___ EXCERPT
No. 56722-5-I.The Court of Appeals of Washington, Division One.
December 18, 2006.
Appeal from judgments of the Superior Court for King County, No. 01-2-16316-7, Helen Halpert, J., entered July 13 and August 23, 2005.
Reversed by unpublished opinion per Ellington, J., concurred in by Grosse and Baker, JJ.
Counsel for Appellant/Cross-Respondent, John Richard Aramburu, Attorney at Law, Seattle, WA, 98104-1138.
Counsel for Respondent/Cross-Appellant, Robert D. Johns, Johns Monroe Mitsunaga PLLC, Bellevue, WA, 98004-6969.
Counsel for Other Parties, Bruce Laurence Disend, Kenyon Disend Law Firm Issaquah, WA, 98027-3820.
Peter Thomas Connick, Law Office of Peter T. Connick, Seattle, WA, 98104-2588.
ELLINGTON, J.
Appellate review of land use decisions is available only through the procedures outlined in the Land Use Petition Act (LUPA), chapter 36.70C
RCW. Here, in ruling on a LUPA appeal, the superior court remanded a preliminary plat approval for further proceedings, and retained jurisdiction. After the hearing examiner ruled on remand, the parties failed to perfect a new LUPA petition. The remanding court took review of the new ruling under its retained jurisdiction. This procedure does not accord with the statute, and we reverse the superior court’s exercise of continuing jurisdiction, vacate the judgment, and reinstate the hearing examiner’s ruling.
BACKGROUND
Landowners William Buchan Homes, Inc. and Holli Beeler (collectively, Buchan) applied to divide three lots comprising 35.42 acres into a 35 lot development for single family homes, to be known as Chestnut Lane. In 1997, they filed a preliminary plat application with the City of Sammamish (the City), which was deemed complete in 2000.
The application was challenged by the appellants here, which include neighboring landowner Walter Pereyra and the citizens’ group Friends of Pine Lake (collectively, FOPL). After a hearing that occupied 2days over a six month period, the City’s hearing examiner issued a decision in March 2001 approving the preliminary plat subject to conditions, and affirming the City’s Mitigated Determination of Non-Significance under the State Environmental Policy Act (SEPA), chapter 43.21C RCW.
Among the examiner’s rulings was the conclusion that the proposed development is not subject to the stringent regulations of the SO-190 overlay, which is a special district legislated by King County[1]
designating areas particularly susceptible to erosion hazards endangering sensitive water bodies. The examiner opined, however, that if the overlay did apply, the proposed drainage system would not satisfy its requirements.
______
___ SUPPLIED MATERIAL
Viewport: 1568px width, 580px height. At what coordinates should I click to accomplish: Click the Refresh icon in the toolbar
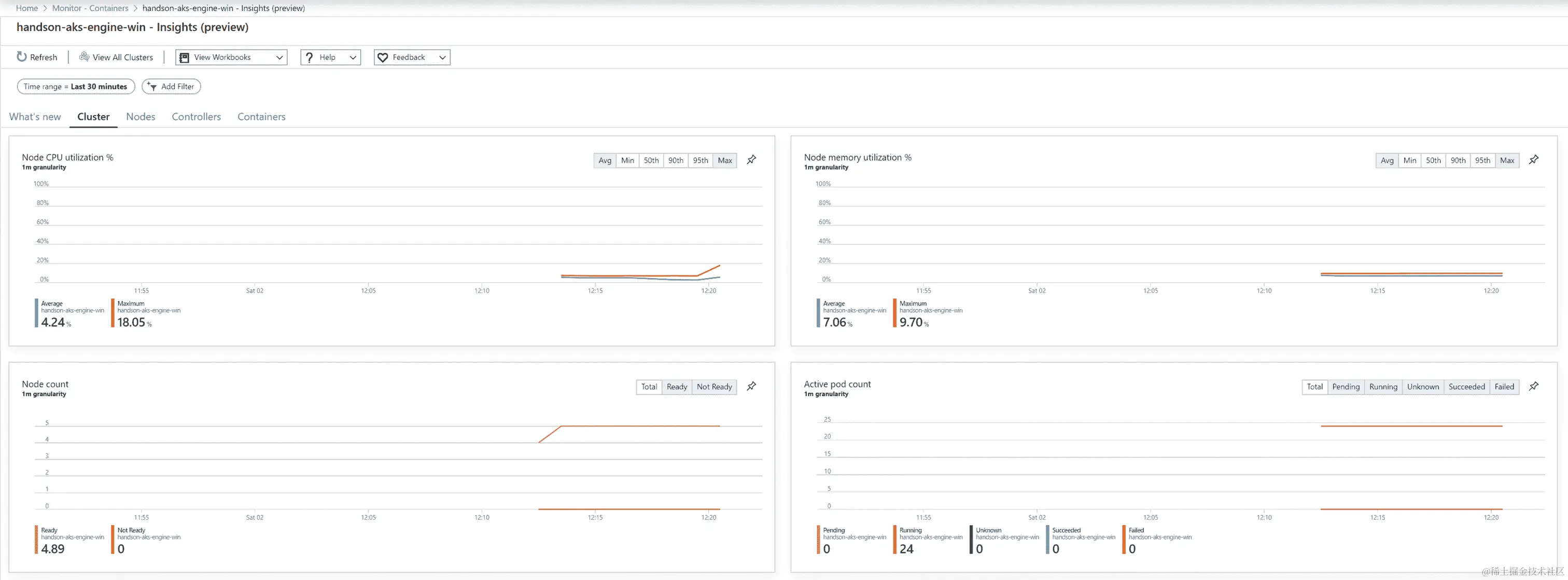click(x=22, y=57)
______
- **REQUIRED WORK**
1 - List every judge named in the court opinion on the Chestnut Lane plat.
2 - Pick up the court opinion on the Chestnut Lane plat right after its last sentence and write the next part.

- **ANSWERS GIVEN**
1 -
Helen Halpert
Ellington
Grosse
Baker

2 -
FOPL timely filed a petition under LUPA. On April 23, 2002, the superior court ruled that SO-190 applies to the project, and remanded with instructions to apply the SO-190 overlay and to reconsider SO-190’s effect on the SEPA compliance. Anticipating changes to the plat proposal on remand, the court declined to reach the other issues and remanded them as well,[2] as more appropriately addressed by the hearing examiner in the context of the revised proposal. The order also stated: “Pursuant to RCW 36.70C.140 the Court retains jurisdiction over implementation of this Order and further proceedings.” Clerk’s Papers at 659.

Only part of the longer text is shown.